Potential causes such as fatigue or human factors were not discussed in the root cause report. Since no additional events have occurred where jumpers were left installed in circuitry, the inspectors concluded the issue was of minor safety significance. This constitutes one sample.

b. Findings

No findings of significance were identified.

4OA3 Event Follow-up

.1 (Open) LER 05000255/2006008-00: Inoperable Containment Due to Containment Air

Cooler Through-Wall Flaw On November 29, 2006, the licensee discovered an unisolable SW leak on Containment Air Cooler, VHX-4. The leak was a through-wall leak in American Society of Mechanical Engineers (ASME) Code Class III piping. Due to the location of the failure, the flaw could not be identified and characterized to allow continued use of the heat exchanger.

Therefore, the licensee concluded the closed loop portion of the SW section which services the containment was no longer operable and commenced a shutdown in accordance with TS Action 3.6.1 B for an inoperable containment. The licensee has not categorized the flaw and is evaluating methods to do so. The licensee completed the repairs to the cooler, which included blanking off the affected tube bundle to restore containment integrity. No additional findings were identified. This LER will remain open until the licensee completes the assessment of the flaw such that the safety aspects of the condition can be fully evaluated and to determine if a violation of NRC requirements existed.

.2 (Open) LER 05000255/2007002-00: Inoperable Containment Due to Containment Air

Cooler Through-Wall Flaw On January 19, 2007, the licensee discovered an unisolable SW leak on Containment Air Cooler, VHX-4. The leak was a through-wall leak in ASME Code Class III piping.

Due to the location of the failure, the flaw could not characterized to allow continued use. Therefore, the licensee concluded the closed loop portion of the SW section which services the containment was no longer operable and commenced a shutdown in accordance with TS Action 3.6.1 B for an inoperable containment. The licensee has not categorized the flaw and is evaluating methods to do so. The licensee completed the repairs to the cooler, which included blanking off the affected tube bundle to restore containment integrity. No additional findings were identified. This LER will remain open until the licensee completes the assessment of the flaw such that the safety aspects of the condition can be fully evaluated and to determine if a violation of NRC requirements existed.

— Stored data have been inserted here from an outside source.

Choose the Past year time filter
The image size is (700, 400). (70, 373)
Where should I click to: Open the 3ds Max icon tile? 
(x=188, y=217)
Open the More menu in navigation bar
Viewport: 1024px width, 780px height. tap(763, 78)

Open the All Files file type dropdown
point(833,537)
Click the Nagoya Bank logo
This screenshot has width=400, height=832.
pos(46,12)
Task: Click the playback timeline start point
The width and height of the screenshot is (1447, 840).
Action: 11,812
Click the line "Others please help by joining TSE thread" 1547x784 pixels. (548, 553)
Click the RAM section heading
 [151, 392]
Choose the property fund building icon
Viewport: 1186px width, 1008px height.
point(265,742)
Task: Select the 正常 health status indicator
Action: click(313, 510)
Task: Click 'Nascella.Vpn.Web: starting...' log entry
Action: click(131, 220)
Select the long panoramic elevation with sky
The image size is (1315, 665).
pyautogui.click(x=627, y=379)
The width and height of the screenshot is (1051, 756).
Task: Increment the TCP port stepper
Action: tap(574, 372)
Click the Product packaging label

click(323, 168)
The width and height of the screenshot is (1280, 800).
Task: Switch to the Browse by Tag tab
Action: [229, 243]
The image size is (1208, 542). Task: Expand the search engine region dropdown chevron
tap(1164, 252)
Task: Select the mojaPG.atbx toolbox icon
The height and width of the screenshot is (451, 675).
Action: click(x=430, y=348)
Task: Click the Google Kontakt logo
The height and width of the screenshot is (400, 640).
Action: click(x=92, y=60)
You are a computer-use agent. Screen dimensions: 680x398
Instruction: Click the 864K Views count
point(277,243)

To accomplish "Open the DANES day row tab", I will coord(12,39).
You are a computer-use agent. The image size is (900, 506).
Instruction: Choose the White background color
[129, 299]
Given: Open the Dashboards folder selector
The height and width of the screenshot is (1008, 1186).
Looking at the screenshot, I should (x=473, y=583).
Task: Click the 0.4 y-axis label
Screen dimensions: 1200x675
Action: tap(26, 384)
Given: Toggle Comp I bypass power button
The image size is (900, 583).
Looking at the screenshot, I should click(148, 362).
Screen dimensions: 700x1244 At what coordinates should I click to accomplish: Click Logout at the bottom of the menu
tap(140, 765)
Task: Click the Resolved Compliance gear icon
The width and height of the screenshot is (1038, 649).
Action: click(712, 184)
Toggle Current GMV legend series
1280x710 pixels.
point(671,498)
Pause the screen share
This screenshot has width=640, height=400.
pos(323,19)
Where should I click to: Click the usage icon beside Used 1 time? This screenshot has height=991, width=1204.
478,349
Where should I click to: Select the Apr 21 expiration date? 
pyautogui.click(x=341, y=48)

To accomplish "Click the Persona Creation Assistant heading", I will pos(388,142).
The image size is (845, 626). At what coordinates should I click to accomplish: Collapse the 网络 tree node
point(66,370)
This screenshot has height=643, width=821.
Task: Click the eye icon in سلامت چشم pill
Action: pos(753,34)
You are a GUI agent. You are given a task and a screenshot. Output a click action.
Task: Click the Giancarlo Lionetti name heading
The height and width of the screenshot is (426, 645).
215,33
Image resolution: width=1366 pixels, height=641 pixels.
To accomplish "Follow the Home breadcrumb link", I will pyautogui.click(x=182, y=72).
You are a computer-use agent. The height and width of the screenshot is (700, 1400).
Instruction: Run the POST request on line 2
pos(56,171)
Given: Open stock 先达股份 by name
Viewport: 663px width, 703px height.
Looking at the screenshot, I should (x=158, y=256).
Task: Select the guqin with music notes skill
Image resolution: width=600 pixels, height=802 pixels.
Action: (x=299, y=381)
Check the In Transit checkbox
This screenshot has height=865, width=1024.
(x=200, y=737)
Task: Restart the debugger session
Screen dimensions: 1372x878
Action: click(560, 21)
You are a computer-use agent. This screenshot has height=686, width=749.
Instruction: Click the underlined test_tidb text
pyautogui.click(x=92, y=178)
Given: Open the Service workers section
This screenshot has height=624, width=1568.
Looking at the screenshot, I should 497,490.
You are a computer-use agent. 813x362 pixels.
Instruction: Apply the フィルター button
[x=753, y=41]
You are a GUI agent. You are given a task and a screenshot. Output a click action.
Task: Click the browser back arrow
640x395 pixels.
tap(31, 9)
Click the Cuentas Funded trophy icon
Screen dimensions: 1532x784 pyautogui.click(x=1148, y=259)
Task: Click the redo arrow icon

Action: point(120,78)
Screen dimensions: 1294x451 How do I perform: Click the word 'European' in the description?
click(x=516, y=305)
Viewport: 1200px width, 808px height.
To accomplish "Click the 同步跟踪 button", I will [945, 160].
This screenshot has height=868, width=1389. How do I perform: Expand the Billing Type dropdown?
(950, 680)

.3 (Closed) LER 05000255/2006007-00: Auxiliary Feedwater Control Switches Not

Positioned For Automatic Actuation On November 3, 2006, with the plant in Mode 2 and a reactor start-up in progress, the inspectors discovered that all AFW control switches were placed in manual and would not have started on an automatic actuation signal. This resulted in all AFW trains being inoperable. The NRC conducted a Special Inspection and reported the results and associated findings in NRC Inspection Report 05000255/2006014. No additional findings were identified during review of this LER. This LER is closed.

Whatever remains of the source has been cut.